Wednesday, May 21, 2008

eBay vs. Craiglist

Ebay Slaps Lawsuit On Craigslist!

Article Summary

On April 22, 2008, a lawsuit was filed by eBay against Craigslist, with the Delaware Court of Chancery, in the State of Delaware, which is a forum that resolves disputes between companies registered in Delaware. EBay had acquired 28.4% interest in Craigslist in 2004, making it a minority shareholder in Craigslist.

According to eBay, the reason behind them filing the lawsuit is that two directors of Craigslist, Craig Newmark and their chief executive, Jim Buckmaster, have unfairly entered into transactions that have diluted eBay’s economic interest in the company by more than 10 percent. EBay alleged that both the directors have breached their fiduciary duties.

Mike Jacobson, eBay’s senior vice president and general counsel, revealed through a written statement that, “The recent actions by the Craigslist directors have disadvantaged eBay and its investment in Craigslist.” He said, “Since negotiating our investment with Craigslist’s board in 2004, we have acted openly and in good faith as a minority shareholder, so we were surprised by these recent unilateral actions. We are asking the Delaware court to rescind these recent actions in order to protect eBay’s stockholders and preserve our investment.”

Craigslist responded to this lawsuit fiercely in a blog by saying that the eBay lawsuit is “unethical and unfounded.” “We are surprised and disappointed by eBay’s unfounded allegations, which came to us out of the blue, without any attempt to engage in a dialogue with us,” the blog post said. “Coming from a shareholder that views Craigslist as a prime competitor, filing suit without so much as mentioning these assertions beforehand seems unethical, and hints at ulterior motives.”

The blog post goes on to say that Craigslist has always meted out a fair treatment to eBay, the minority shareholder, and will continue to do so in the future as well. They also said, “EBay has absolutely no reason to feel threatened here — unless, of course, they’re contemplating a hostile takeover of Craigslist, or the sale of eBay’s stake in Craigslist to an unfriendly party.”

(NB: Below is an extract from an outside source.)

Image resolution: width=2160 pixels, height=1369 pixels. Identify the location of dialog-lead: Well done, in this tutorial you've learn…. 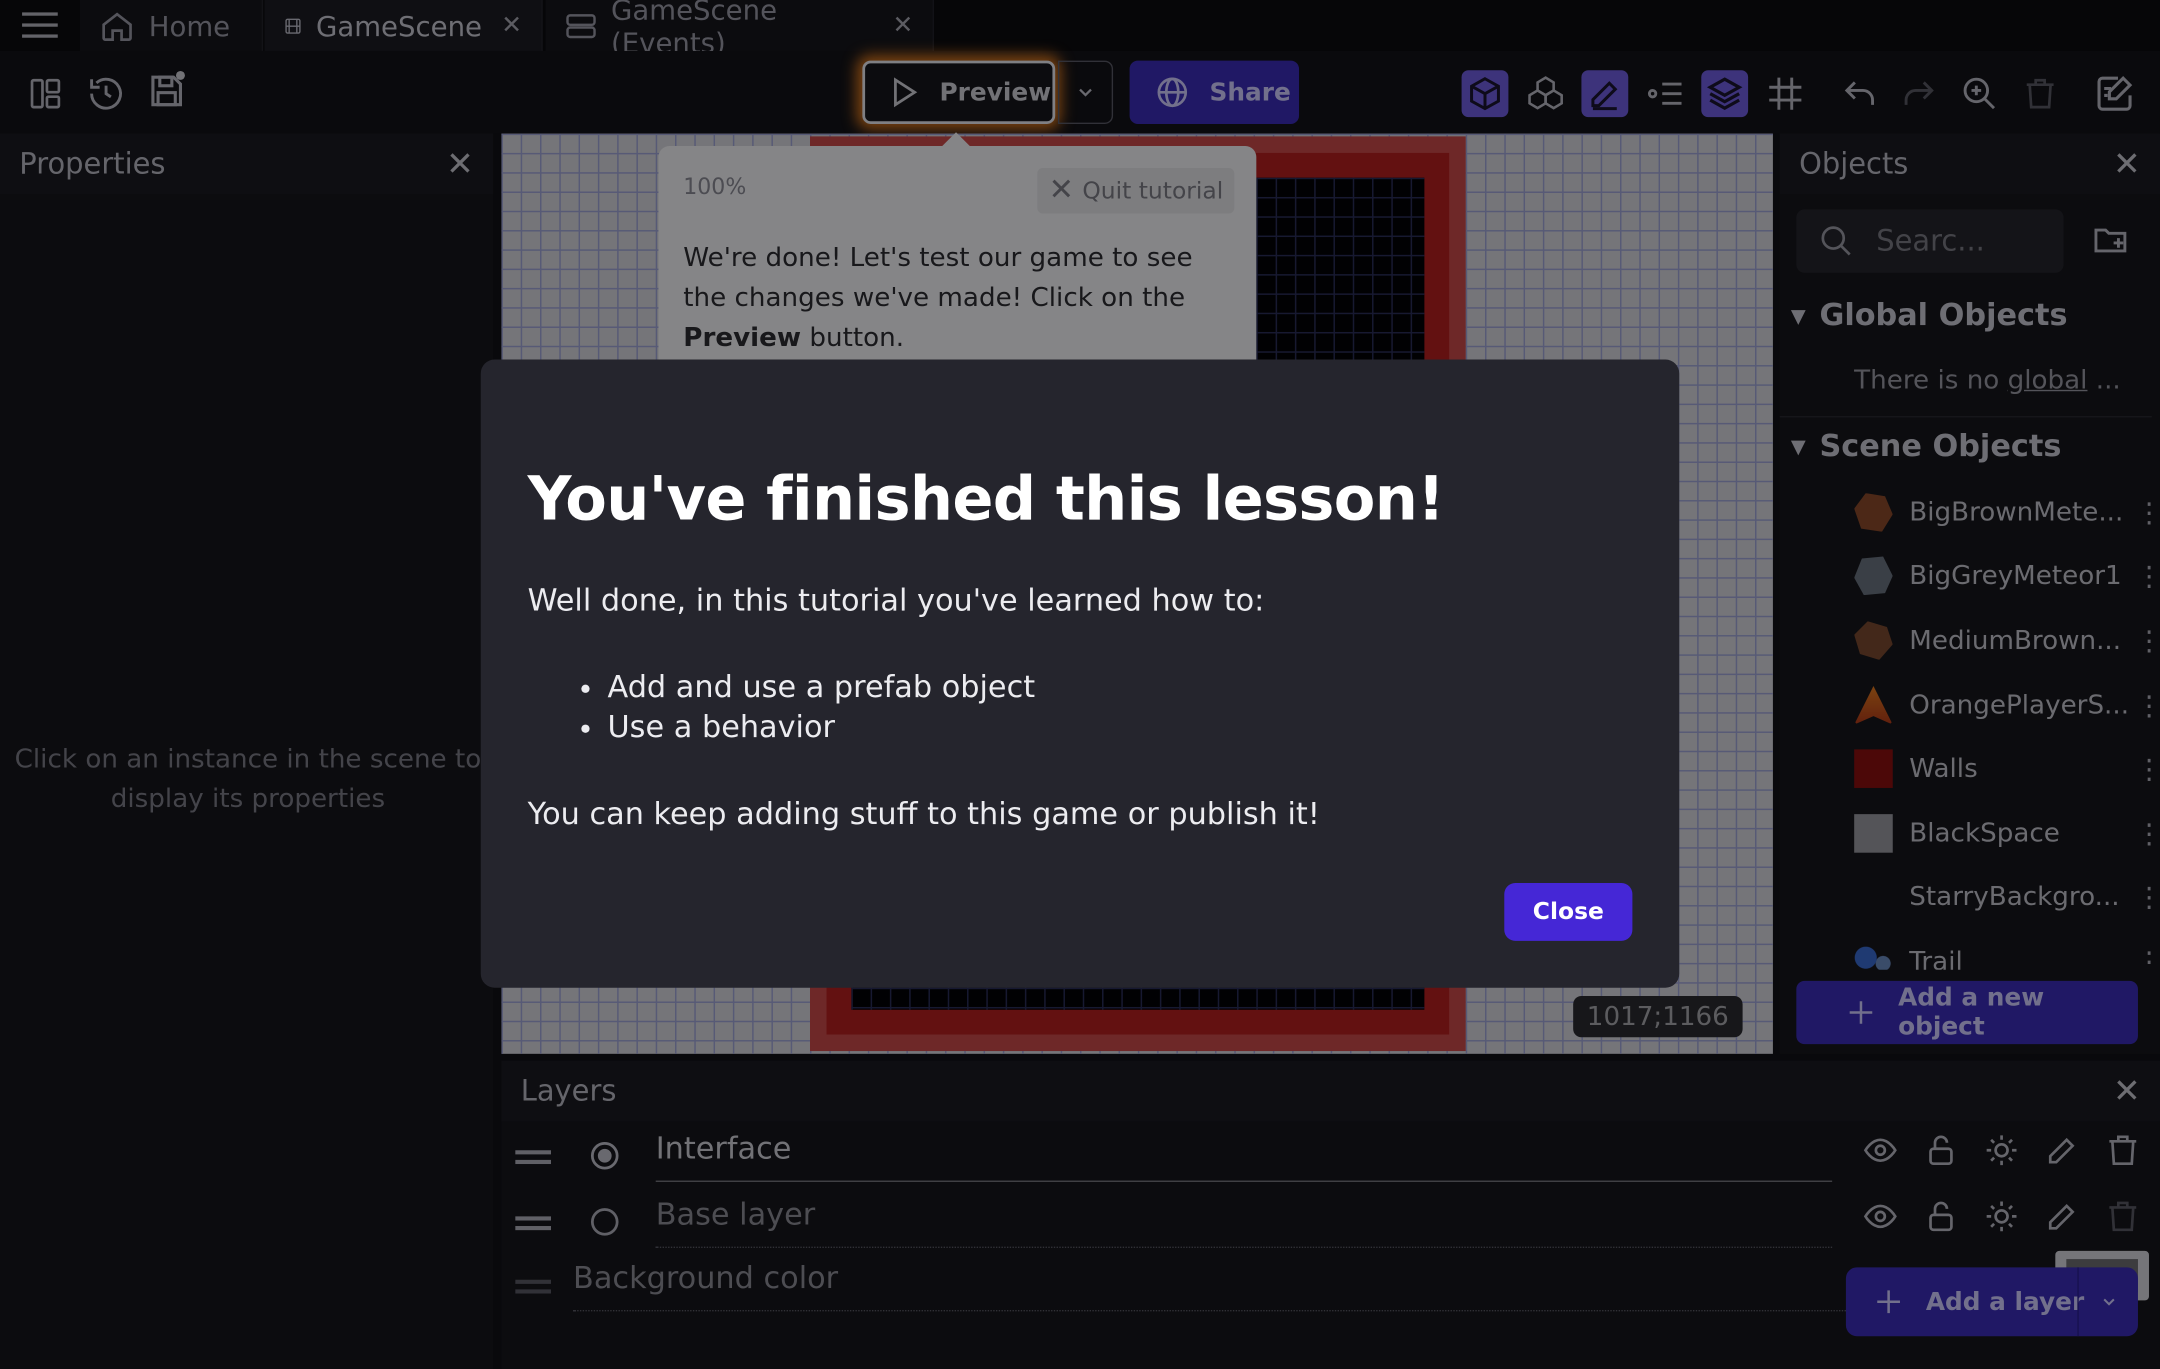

With both, eBay and Craigslist flinging accusations at each other, only time will tell who is at the receiving end, whether it is eBay that has been given a raw deal or if it is Craigslist that is being taken for a ride by a minority shareholder.

Brief Overview

The article does not adequately define the precise reason why eBay is filing a lawsuit against Craigslist, but it does say that Craigslist “unfairly entered into transactions that have diluted eBay’s economic interest in the company by more than 10 percent”. It is a vague reason, but obviously Craigslist has made some decisions to shift that shareholders best interest. Craigslist disputes back by saying that eBay had never even mentioned any kind of complaint or “without any attempt to engage in a dialogue with us … which hints at ulterior motives”.

Class Relevance

Ebay and Craigslist are full of both marketers and consumers. These are both online companys that do one thing, bring seller and buyer together. Ebay offers their services at a global market, while Craigslist offers local deals and services. In addition, Craiglist offers listings for job postings, advertisements, and personals, free of charge (which may explain its generic appearance). People with an online business who want to market their products and/or businesses to consumers may choose to route either website to keep their costs low. Marketers could have the ambition to market their products globally through eBay, or locally through Craiglist. A Craigslist consumer will have a decision to pick up a bed or car locally, or an eBayer who wants a rare book or album that can easily be shipped cross-country or overseas. In addition to eBay and Craigslist, Yahoo! also have posting of auctions and jobs. These are a few companies that are utilized fully by the public, both marketers and consumers.